Subsequently, we performed ablation experiments on the introduced dilated convolutions (DC), deformable convolutions (DCN), and SE in the model. From the data in
Table 5, it is evident that the incorporation of DC, DCN, and SE, compared to the base network, significantly enhances the model’s performance. Compared to the base network, FCNet demonstrates a 4.75% increase in
Prec, a 2.82% increase in
Rec, a 6.11% increase in
mIoU, a 3.72% increase in
F1, and a 1.02% increase in AUC.
To obtain a more intuitive understanding of the roles played by DC, DCN, and SE in the network, we visualized the feature maps at each stage of the FCNet network model. As shown in
Figure 14, no-DCN represents the FCNet model without the DCN module, no-DC represents the FCNet model without the DC, and no-SE represents the FCNet model without the SE. From
Figure 14, it can be seen that the network without DCN loses a lot of edge information near the target; the network without DC lacks contextual semantic information in the encoding stage; and the network without SE has chaotic channel information in the feature map, with insufficient prominent features near the target.
5. Conclusions
This chapter focuses on the design of a high-precision model, FCNet, for IR small ship detection on the sea surface, considering the small size of such ships, the lack of color and texture information, and the complexity of the maritime background. Specifically, to address the challenge of small ship size, a two-layer encoder-decoder structure is employed to prevent the loss of small ships during downsampling. Subsequently, an FEM is proposed to enrich features by introducing dilated convolutions and deformable convolutions. Furthermore, a context fusion module is introduced to fuse multi-scale contextual information and local information to obtain richer semantic information. Then, a Semantic Fusion Module is proposed to integrate low-level features with deep semantic information. Finally, an attention module, SE, is incorporated into the decoding layer to adaptively learn the weights of channels and obtain more effective channel information. Experimental results on two datasets demonstrate that FCNet outperforms other algorithms in terms of accuracy metrics. Additionally, through ablation experiments, the effectiveness of adding modules is further verified. Moreover, a dataset focusing on IR small ships on the sea surface, named Maritime-SIRST, is proposed. This dataset encompasses various complex scenarios in maritime backgrounds, such as waves, complex cloud clusters, and port islands, closely resembling real-world applications. The dataset not only meets the research requirements of this study but also fosters further development in this field.
While this study concentrates on enhancing the precision of IR small ship detection at sea, the introduction of multiple modules to improve network accuracy also increases algorithm complexity.

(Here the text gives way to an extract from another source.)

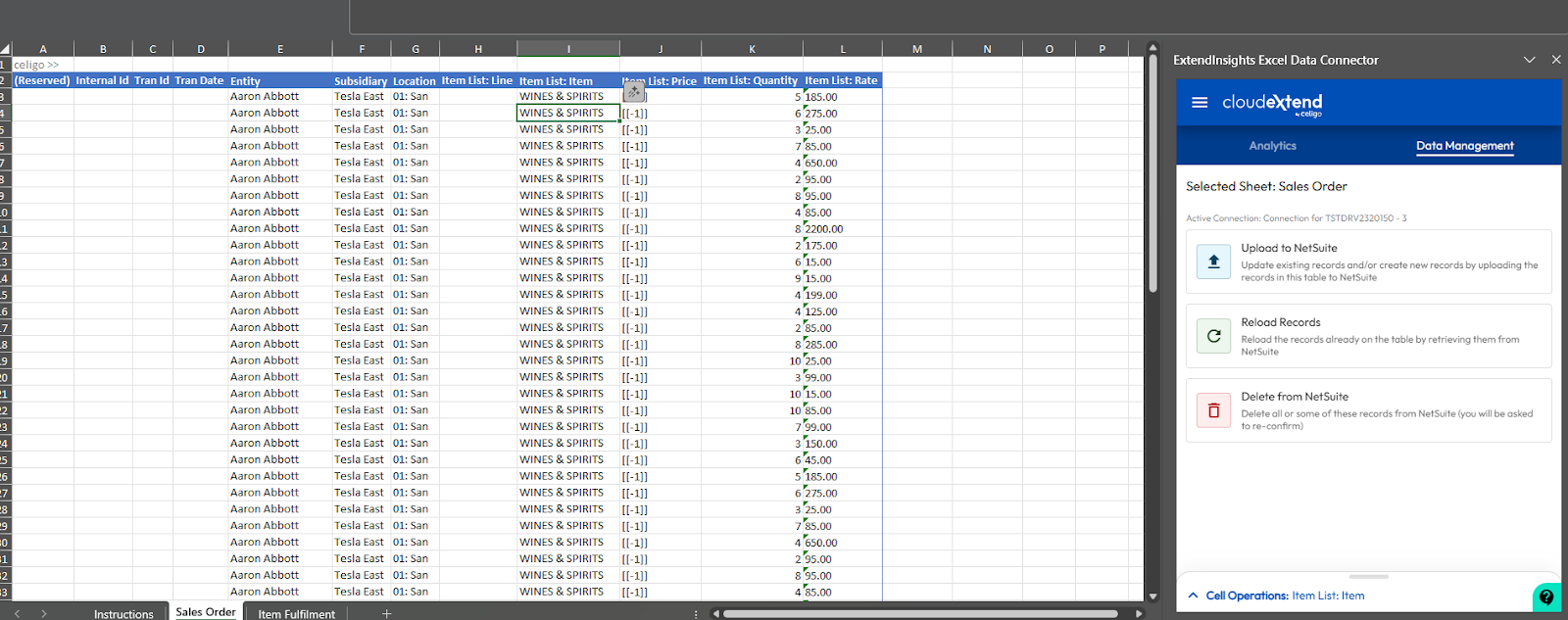
Task: Add a new sheet with the plus icon
Action: point(386,613)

It is noteworthy that IR small ship detection algorithms are typically deployed on resource-constrained embedded devices, such as satellites and drones. Due to the limited memory and computing power of these devices, strict requirements are imposed on the parameter size and computational complexity of the algorithm model. To meet the needs of practical engineering applications, future directions should focus on the lightweight design of the model while maintaining accuracy, aiming to reduce the parameter size and computational load.